Spanish dilemma: Calling time on Iker Casillas

Iker Casillas was recently dropped by Vicente Del Bosque in Spain’s Euro 2016 qualifier against Luxembourg. In his place, Manchester United’s David De Gea was given the responsibility between the posts and he duly delivered, keeping a clean sheet in the process. Now, everyone is wondering if that loss to Slovakia was the last match Casillas had played as captain of the reigning European Champions.

I think it should be.

I still remember the first time I set eyes on Iker Casillas. It was the year 2000, and the match was the UEFA Champions League final between Real Madrid and Valencia. I remember being nervous for Real when I saw the team sheet. The 18-year old Spaniard was going to start the match ahead of veteran goalie Bodo Illgner. Madridistas have come to rely on the German’s reliability between the post for half a decade. Trusting an 18-year old in a European final was asking a lot. Furthermore, Real needed this silverware to avoid ending the season without a trophy.
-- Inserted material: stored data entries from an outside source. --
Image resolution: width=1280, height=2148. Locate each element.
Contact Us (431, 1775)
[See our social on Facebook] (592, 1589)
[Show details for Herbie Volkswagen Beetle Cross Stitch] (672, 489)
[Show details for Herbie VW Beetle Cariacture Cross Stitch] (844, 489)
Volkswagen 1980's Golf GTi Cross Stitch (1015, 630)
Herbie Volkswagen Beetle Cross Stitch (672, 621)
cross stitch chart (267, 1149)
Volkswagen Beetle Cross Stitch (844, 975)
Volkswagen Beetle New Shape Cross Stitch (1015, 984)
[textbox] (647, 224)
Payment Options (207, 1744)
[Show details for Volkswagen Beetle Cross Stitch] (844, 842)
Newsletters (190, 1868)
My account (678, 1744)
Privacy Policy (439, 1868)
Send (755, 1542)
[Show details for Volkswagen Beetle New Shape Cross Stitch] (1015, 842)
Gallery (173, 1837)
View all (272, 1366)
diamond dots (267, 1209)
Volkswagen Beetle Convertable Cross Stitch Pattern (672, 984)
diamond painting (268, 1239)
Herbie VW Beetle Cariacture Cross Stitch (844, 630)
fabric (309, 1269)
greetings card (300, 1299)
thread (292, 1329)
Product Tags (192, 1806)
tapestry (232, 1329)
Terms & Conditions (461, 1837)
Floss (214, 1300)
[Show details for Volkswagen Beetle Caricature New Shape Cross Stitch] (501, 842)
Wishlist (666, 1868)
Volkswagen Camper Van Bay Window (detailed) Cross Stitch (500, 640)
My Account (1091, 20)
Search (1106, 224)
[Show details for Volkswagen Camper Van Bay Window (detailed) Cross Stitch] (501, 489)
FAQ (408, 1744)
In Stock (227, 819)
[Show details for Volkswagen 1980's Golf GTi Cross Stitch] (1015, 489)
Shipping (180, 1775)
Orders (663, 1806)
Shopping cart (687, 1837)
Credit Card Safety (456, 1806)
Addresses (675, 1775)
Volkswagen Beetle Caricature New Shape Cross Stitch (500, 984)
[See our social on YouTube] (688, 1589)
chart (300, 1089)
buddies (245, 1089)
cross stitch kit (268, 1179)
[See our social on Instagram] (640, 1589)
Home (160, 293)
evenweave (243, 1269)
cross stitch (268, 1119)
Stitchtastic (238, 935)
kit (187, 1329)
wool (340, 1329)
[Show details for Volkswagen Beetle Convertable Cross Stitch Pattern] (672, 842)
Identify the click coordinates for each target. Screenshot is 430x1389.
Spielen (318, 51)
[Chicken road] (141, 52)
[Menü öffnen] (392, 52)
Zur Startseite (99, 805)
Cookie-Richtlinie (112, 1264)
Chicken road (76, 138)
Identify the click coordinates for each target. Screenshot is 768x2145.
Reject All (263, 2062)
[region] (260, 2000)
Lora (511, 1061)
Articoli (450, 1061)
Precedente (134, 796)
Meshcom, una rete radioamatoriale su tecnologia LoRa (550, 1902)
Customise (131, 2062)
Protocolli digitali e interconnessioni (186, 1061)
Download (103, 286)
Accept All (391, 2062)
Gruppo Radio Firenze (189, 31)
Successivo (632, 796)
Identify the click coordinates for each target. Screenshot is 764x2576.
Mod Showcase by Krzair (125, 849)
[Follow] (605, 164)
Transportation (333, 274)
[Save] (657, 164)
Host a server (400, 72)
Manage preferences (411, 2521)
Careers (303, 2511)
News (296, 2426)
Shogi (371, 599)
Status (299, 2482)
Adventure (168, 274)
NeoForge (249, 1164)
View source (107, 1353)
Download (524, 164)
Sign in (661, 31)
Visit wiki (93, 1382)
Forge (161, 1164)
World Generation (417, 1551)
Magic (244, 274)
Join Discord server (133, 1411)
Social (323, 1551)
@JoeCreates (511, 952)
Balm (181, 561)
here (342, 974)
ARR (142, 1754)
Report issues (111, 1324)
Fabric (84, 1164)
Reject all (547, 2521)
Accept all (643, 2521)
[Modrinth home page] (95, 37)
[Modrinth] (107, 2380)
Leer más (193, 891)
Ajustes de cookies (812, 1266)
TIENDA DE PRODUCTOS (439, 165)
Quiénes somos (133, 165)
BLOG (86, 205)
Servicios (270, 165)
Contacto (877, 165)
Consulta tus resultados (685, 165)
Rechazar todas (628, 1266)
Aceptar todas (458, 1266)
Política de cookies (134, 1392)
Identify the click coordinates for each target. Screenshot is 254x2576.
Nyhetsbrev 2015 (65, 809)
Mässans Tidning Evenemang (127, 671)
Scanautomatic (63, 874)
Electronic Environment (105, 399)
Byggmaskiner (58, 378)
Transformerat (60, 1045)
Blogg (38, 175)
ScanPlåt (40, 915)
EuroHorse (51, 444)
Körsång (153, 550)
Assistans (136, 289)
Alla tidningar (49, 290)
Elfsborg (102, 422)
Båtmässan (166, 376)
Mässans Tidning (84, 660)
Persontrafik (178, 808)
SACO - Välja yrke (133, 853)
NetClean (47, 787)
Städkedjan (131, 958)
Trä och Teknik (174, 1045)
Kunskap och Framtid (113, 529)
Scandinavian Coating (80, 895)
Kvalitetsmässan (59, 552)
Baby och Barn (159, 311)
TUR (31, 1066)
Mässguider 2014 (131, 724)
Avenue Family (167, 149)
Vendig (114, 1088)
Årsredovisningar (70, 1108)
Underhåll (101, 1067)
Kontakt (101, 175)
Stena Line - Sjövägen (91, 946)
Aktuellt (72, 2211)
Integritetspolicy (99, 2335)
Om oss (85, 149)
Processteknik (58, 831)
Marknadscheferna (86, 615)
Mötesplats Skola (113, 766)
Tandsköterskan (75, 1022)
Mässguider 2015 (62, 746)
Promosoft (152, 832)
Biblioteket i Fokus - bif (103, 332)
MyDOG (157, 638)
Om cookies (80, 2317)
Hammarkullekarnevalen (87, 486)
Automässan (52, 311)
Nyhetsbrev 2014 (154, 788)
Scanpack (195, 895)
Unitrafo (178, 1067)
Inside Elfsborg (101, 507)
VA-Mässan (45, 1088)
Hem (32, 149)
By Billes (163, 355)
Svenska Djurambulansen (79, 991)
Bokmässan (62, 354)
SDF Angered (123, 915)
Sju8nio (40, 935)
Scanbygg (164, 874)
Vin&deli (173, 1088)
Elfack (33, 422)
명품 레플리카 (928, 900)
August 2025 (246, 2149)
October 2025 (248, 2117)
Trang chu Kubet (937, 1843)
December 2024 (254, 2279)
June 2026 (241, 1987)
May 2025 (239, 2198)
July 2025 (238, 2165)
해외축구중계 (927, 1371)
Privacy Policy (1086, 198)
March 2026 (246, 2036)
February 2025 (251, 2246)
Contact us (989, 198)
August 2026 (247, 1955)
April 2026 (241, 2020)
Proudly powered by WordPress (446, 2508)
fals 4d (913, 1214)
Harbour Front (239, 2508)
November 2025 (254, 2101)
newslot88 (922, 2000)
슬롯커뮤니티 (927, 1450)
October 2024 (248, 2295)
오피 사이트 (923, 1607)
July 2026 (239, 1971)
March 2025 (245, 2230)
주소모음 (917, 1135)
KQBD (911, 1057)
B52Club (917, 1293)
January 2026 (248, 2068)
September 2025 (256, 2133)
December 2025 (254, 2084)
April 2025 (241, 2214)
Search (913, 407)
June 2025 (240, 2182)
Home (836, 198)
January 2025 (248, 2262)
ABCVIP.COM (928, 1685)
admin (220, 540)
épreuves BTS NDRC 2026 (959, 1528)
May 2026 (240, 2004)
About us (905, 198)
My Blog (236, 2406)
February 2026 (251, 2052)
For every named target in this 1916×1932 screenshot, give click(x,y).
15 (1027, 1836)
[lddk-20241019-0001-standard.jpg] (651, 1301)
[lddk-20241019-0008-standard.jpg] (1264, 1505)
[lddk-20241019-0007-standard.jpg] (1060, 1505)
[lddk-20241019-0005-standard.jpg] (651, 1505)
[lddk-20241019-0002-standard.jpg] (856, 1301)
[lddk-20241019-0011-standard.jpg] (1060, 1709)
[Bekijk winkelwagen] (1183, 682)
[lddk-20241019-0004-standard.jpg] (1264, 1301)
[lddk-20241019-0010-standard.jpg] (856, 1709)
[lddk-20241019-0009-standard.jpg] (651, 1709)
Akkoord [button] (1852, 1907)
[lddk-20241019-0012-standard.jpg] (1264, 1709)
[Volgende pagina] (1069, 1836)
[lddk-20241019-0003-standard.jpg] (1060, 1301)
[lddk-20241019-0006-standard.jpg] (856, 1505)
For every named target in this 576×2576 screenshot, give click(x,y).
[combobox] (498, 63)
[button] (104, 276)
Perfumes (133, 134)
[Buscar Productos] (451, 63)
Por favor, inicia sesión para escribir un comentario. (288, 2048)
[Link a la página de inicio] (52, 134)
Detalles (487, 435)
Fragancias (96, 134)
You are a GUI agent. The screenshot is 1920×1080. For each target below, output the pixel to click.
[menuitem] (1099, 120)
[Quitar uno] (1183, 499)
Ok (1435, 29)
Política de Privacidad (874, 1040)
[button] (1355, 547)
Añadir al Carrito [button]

Casillas did start 12 of 17 Champions League matches for Real, conceding 19 goals and keeping 4 clean sheets up till then. Their opponent in the final Valencia, had only let in 15 goals throughout their campaign. It was quite harsh to put the blame solely on Casillas for conceding the 19 goals while he was between the sticks. But that is the measurement to which someone evaluates the performance of a goalie. If you rate strikers by the number of goals they scored, you rate keepers by the number of goals they conceded.

Fortunately, Real went on to beat Valencia 3-nil in that Final. Casillas made it a total of 5 clean sheets in his first proper Champions League campaign. It signaled the beginning of the end for Illgner at the Bernabeu. The 1990 World Cup winner eventually retired from playing professionally after that season.

Casillas had made his mark.

He became the youngest goalkeeper to feature in the final of a Champions League match. Little did he know that it was to be the first of many records he would make and break throughout his 15-year career for club and country. The list is endless:

5-time IFFHS World’s Best Goalkeeper Award, 6-time UEFA Team of the Year (both, consecutively), most capped Spanish player of all-time, most capped goalkeeper in the Champions League, 2010 FIFA World Cup Golden Glove, first captain in history to win the World Cup, European Championship, Champions League and UEFA Super Cup, first Spanish player to reach 100 international wins for his country……


Perhaps Casillas should have retired from International football after their World Cup triumph in 2010


The man has had a long and fulfilling career most players can only dream of. It’s startling to realize he’s been around for so long too. But as it is with this line of profession, it is coming to a screeching halt sooner than he’d like. The mistakes are slowly accumulating. It might just be a dip in form or confidence. It could also be due to age. The criticisms are mounting. And with that, doubt creeps in. Eventually it will cost someone or something. Then, his reputation will be sullied. Just like how Sir Alex Ferguson should have left after he won the treble with Manchester United to preserve his place in club history, Saint Iker should have called time on La Rojas after the 2010 World Cup. And he should have signaled the end of his adventure with Real Madrid after he won La Decima as captain.

But he didn’t.

You’re only as good as your last game in football, or any other sport. Casillas has won and achieved all that he can in club and international football. Surely he can see that too? So, isn’t it time he stopped being selfish and made way for the next generation, with his legacy intact?

I recall a couple of years back when Spain’s number two consisted of 3 first team goalkeepers who would be certain shoo-ins with any national side. For the match against Luxembourg, it seemed as if Del Bosque had less options in the matter and had to go with De Gea. Without discounting the United keeper’s current form, the manager most definitely could not pen in Pepe Reina who has been warming the Bayern bench since leaving Liverpool and Napoli. AC Milan’s Diego Lopez is injured. And I can’t even remember when was the last time I watched Victor Valdes in action. That day, he had Espanyol’s 28 year old Kiko Casilla on the bench, next to the captain. The contrast in quality is evident.

Remember the goalkeeping problem England had in trying to replace David Seaman after the Arsenal legend retired from international football? The Dutch shared a similar predicament when they had to call Edwin Van Der Sar out of retirement for the 2010 FIFA World Cup qualifiers, because their only options for the number 1 shirt were injured. Coming from a country that has a reputation of outstanding youth development in football, it is rather ironic for the Dutch.

But it happens, and in the name of patriotism, Casillas should start thinking of passing the baton on to his rightful successor, whoever it may be, before it’s too late for Spain. Unlike a club side, they have to play the hand they’re dealt with whether they like it or not.